Please set down the records exactly, keeping every line.

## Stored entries
____________

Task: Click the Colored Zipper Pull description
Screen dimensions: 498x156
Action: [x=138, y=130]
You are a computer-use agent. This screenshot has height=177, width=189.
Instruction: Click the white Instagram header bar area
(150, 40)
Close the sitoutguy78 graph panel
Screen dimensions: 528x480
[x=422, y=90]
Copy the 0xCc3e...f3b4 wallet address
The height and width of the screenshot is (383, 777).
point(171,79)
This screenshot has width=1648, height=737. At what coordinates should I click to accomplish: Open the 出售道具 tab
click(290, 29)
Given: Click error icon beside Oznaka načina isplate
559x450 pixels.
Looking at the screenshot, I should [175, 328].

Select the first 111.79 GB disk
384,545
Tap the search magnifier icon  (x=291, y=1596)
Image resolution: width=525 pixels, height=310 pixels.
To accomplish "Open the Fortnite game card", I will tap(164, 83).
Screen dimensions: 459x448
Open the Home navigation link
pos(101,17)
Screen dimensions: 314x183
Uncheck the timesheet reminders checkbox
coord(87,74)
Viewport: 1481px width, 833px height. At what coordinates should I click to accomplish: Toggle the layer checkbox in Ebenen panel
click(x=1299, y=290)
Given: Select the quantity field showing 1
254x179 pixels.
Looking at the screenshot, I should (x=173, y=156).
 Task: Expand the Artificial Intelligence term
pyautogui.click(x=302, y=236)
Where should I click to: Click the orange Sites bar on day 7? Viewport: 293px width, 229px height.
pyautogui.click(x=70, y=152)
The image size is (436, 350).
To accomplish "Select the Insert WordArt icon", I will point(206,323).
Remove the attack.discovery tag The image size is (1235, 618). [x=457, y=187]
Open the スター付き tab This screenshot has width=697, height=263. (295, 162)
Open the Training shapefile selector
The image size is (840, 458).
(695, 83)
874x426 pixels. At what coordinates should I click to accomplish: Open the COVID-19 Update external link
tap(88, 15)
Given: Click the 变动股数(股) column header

____________

## Solved problem
Task: Click the Colored Zipper Pull description
Screen dimensions: 498x156
Action: [x=138, y=130]
You are a computer-use agent. This screenshot has height=177, width=189.
Instruction: Click the white Instagram header bar area
(150, 40)
Close the sitoutguy78 graph panel
Screen dimensions: 528x480
[x=422, y=90]
Copy the 0xCc3e...f3b4 wallet address
The height and width of the screenshot is (383, 777).
point(171,79)
This screenshot has width=1648, height=737. At what coordinates should I click to accomplish: Open the 出售道具 tab
click(290, 29)
Given: Click error icon beside Oznaka načina isplate
559x450 pixels.
Looking at the screenshot, I should [175, 328].

Select the first 111.79 GB disk
384,545
Tap the search magnifier icon  (x=291, y=1596)
Image resolution: width=525 pixels, height=310 pixels.
To accomplish "Open the Fortnite game card", I will tap(164, 83).
Screen dimensions: 459x448
Open the Home navigation link
pos(101,17)
Screen dimensions: 314x183
Uncheck the timesheet reminders checkbox
coord(87,74)
Viewport: 1481px width, 833px height. At what coordinates should I click to accomplish: Toggle the layer checkbox in Ebenen panel
click(x=1299, y=290)
Given: Select the quantity field showing 1
254x179 pixels.
Looking at the screenshot, I should (x=173, y=156).
 Task: Expand the Artificial Intelligence term
pyautogui.click(x=302, y=236)
Where should I click to: Click the orange Sites bar on day 7? Viewport: 293px width, 229px height.
pyautogui.click(x=70, y=152)
The image size is (436, 350).
To accomplish "Select the Insert WordArt icon", I will point(206,323).
Remove the attack.discovery tag The image size is (1235, 618). [x=457, y=187]
Open the スター付き tab This screenshot has width=697, height=263. (295, 162)
Open the Training shapefile selector
The image size is (840, 458).
(695, 83)
874x426 pixels. At what coordinates should I click to accomplish: Open the COVID-19 Update external link
tap(88, 15)
Given: Click the 变动股数(股) column header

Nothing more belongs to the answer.